Um dos exemplos é o BTS, que quebrou uma série de recordes e levou conquistas para a Coreia do Sul. O septeto, que estreou no mercado em 2013, foi o primeiro ato coreano a ser indicado ao Grammy, principal premiação da música nos Estados Unidos. Os sete integrantes também alcançaram números inéditos de visualizações nas plataformas digitais e mantiveram um lugar estável nas paradas musicais como a Billboard.
O grupo, que atualmente foca nas atividades individuais dos membros e recentemente promoveu a estreia solo do rapper J-hope, produziu sucessos mundiais como “Butter”, “Dynamite”, “Permission To Dance”, “Mic Drop” e “Boy With Luv”.

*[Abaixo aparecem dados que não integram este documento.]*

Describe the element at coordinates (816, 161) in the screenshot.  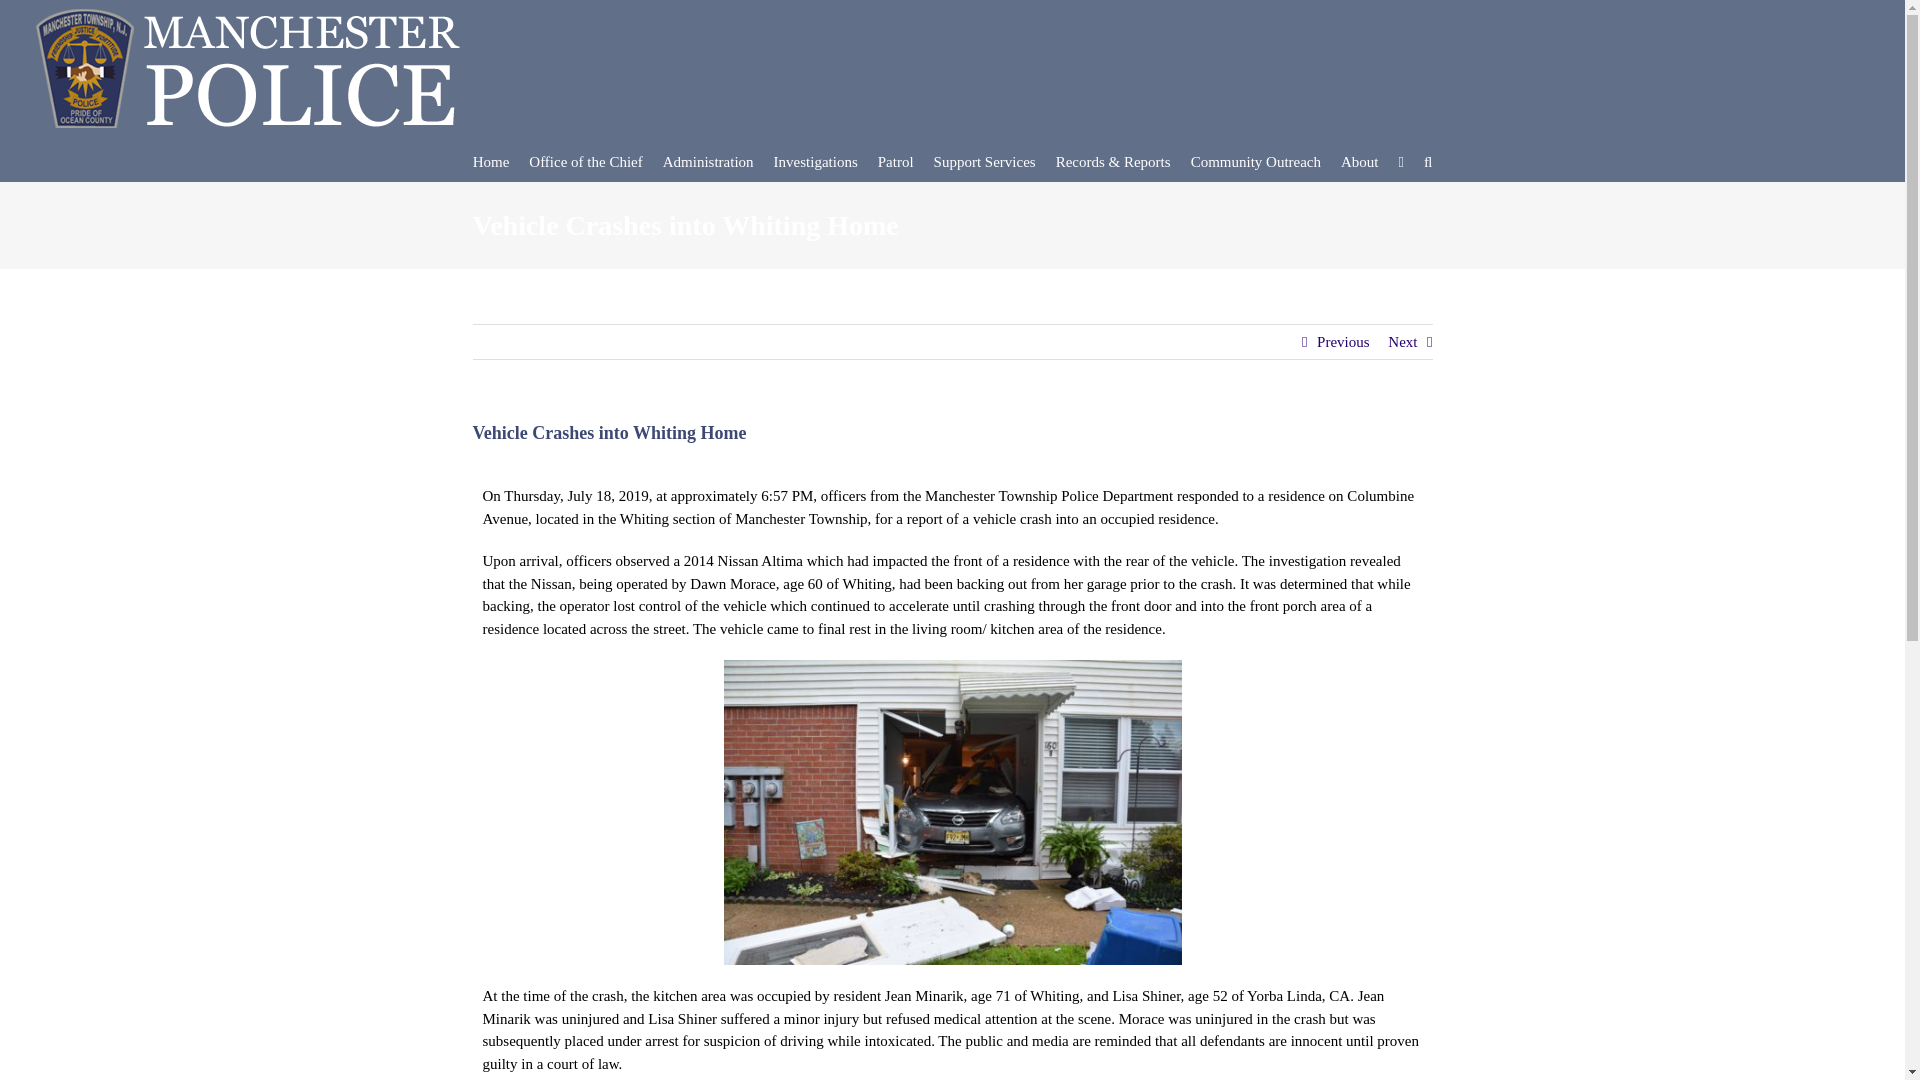
I see `Investigations` at that location.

Mas o BTS não foi o único. O girlgroup Blackpink, que deve fazer seu retorno com novas músicas ainda neste ano, adentrou na indústria fonográfica internacional com singles como “How You Like That”, “Kill This Love” e “Boombayah” - todos com mais de um bilhão de reproduções no Youtube.
Já a quarta geração, todos aqueles que debutaram após 2017, também apresentam nomes populares que se utilizam da internet para firmar sua base de fãs. Alguns dos grupos famosos que ganharam proeminência nos últimos anos foram Stray Kids, Enhypen, Itzy e Aespa.
Ativismo dos fãs
Há, entretanto, um fenômeno estudado por alguns pesquisadores em relação aos fãs e seus respectivos ídolos: muitos dos “fandoms” se organizam a partir de um compromisso ético com a sociedade. “É possível sugerir que o k-pop só é americanizado o suficiente para se tornar atraente para o mercado global representado pelos Estados Unidos, ao passo que sua ética e estética se baseiam em questões culturais e morais bastante particulares compartilhadas entre os países do Leste Asiático”, avalia Krystal Cortez Luz.

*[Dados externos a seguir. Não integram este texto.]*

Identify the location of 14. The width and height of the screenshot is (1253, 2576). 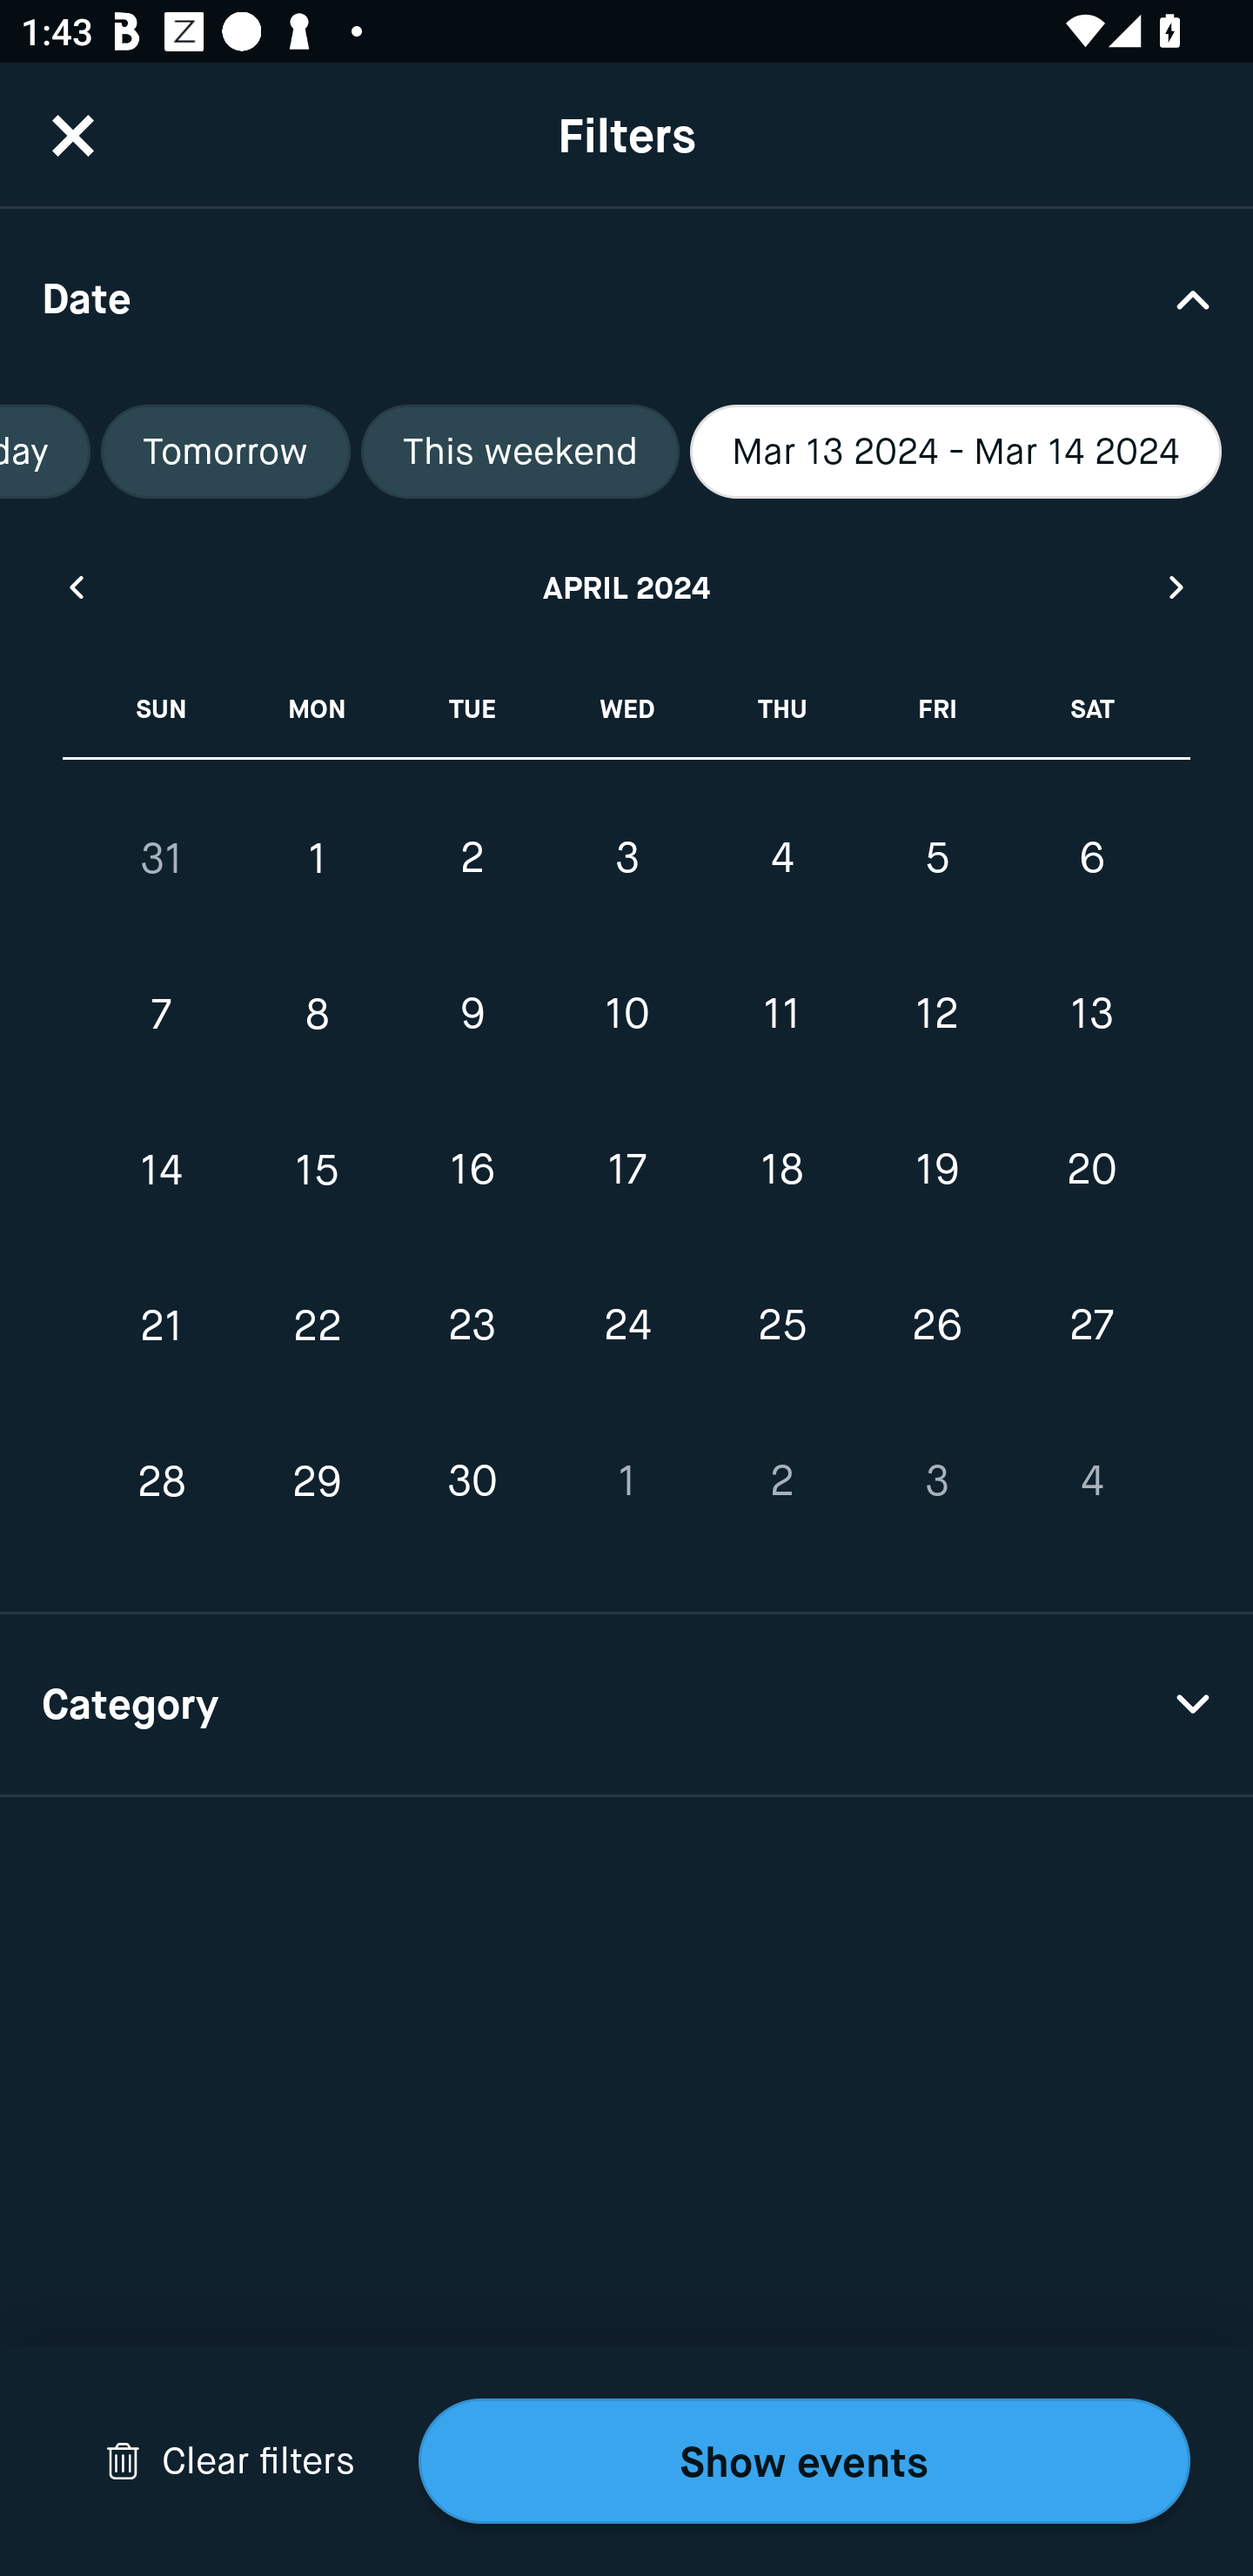
(162, 1170).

“O que me parece mais interessante no caso do k-pop é que a estética do referido estilo musical está intimamente combinada com sua ética, uma vez que os fãs estrangeiros são atraídos pela tradição, pela moral de trabalho e pela disciplina que se materializa nos videoclipes das boybands e girlbands e que perpassam a própria organização e gestão das grandes empresas de entretenimento sul-coreanas”, diz a pesquisadora.
O fenômeno fica ainda mais evidente com o BTS e seus fãs nas redes sociais. Alguns exemplos podem ser citados: durante a campanha política de Donald Trump em 2020, os fãs do grupo reservaram entradas em massa para o comício do político sem a intenção de comparecer. No dia do evento, o ginásio estava quase vazio. No mesmo ano, a banda sul-coreana doou US$1 milhão para o movimento Black Lives Matter, e seu “fandom” decidiu igualar o valor com uma arrecadação na internet.

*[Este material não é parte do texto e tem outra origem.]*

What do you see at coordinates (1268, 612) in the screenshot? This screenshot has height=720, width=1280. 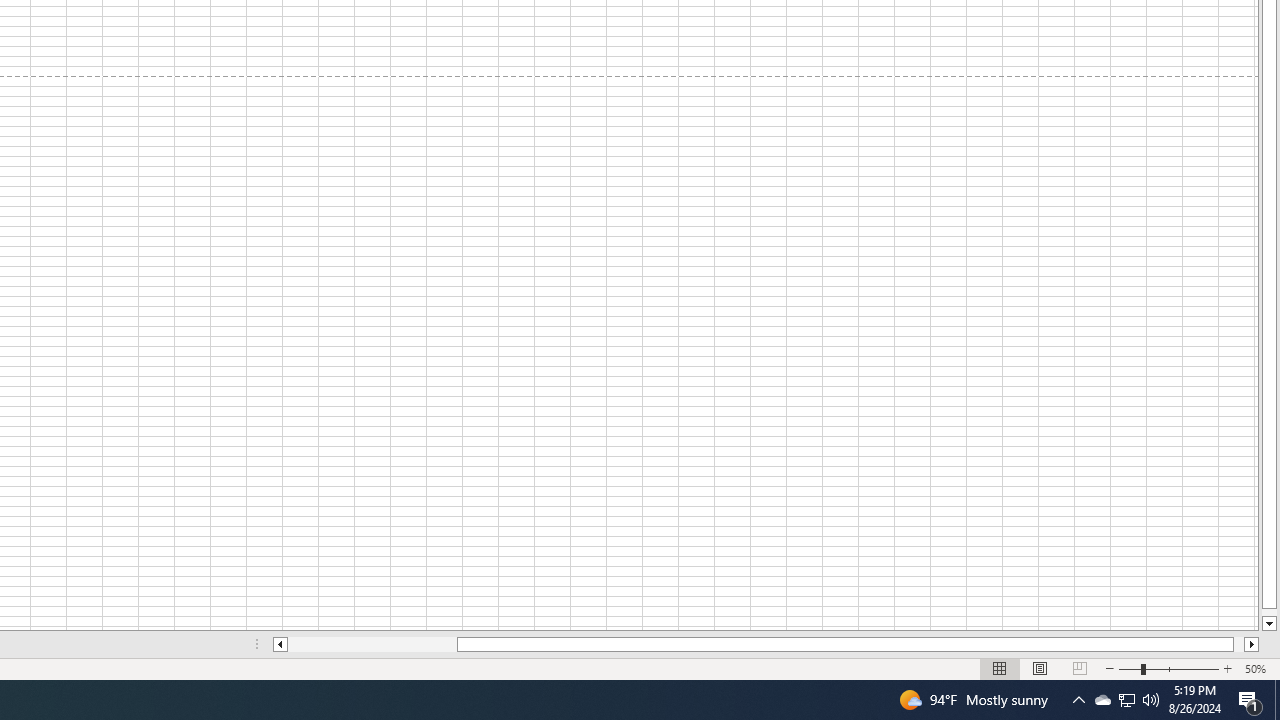 I see `Page down` at bounding box center [1268, 612].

“A aproximação do ‘Army’ do BTS com a causa do BLM dá conta de um avanço expressivo no reconhecimento de uma lógica decolonial associada ao k-pop. A união de idols e fãs de música pop sul-coreana com ativistas negros ressalta a distância de ambos em relação ao cânone ocidental que dominou o cenário global nas últimas décadas”, indica Krystal.
Como parte da campanha #TiraOTítuloArmy, o AHTP conseguiu fazer esse projeto incrível de projeção em 6 diferentes pontos do Brasil
E ai, Army! Já tirou o seu título?
Segue as fotos pic.twitter.com/BqBRnahlTq
No Brasil, o organização não governamental “Army Help The Planet” chamou atenção por realizar doações para projetos sociais e ambientais. Recentemente, Mark Ruffalo publicou uma imagem em que elogiava uma ação do grupo em que incentivava jovens a tirarem o título de eleitor.
“Mesmo que o movimento do k-pop não tenha, em sua origem, um caráter essencialmente político, ele tem assumido essa característica mais recentemente, em função das tensões que caracterizam o cenário político global em um contexto de crise da hegemonia dos Estados Unidos e do aparecimento de competidores políticos e econômicos em outros países”, defende a pesquisadora.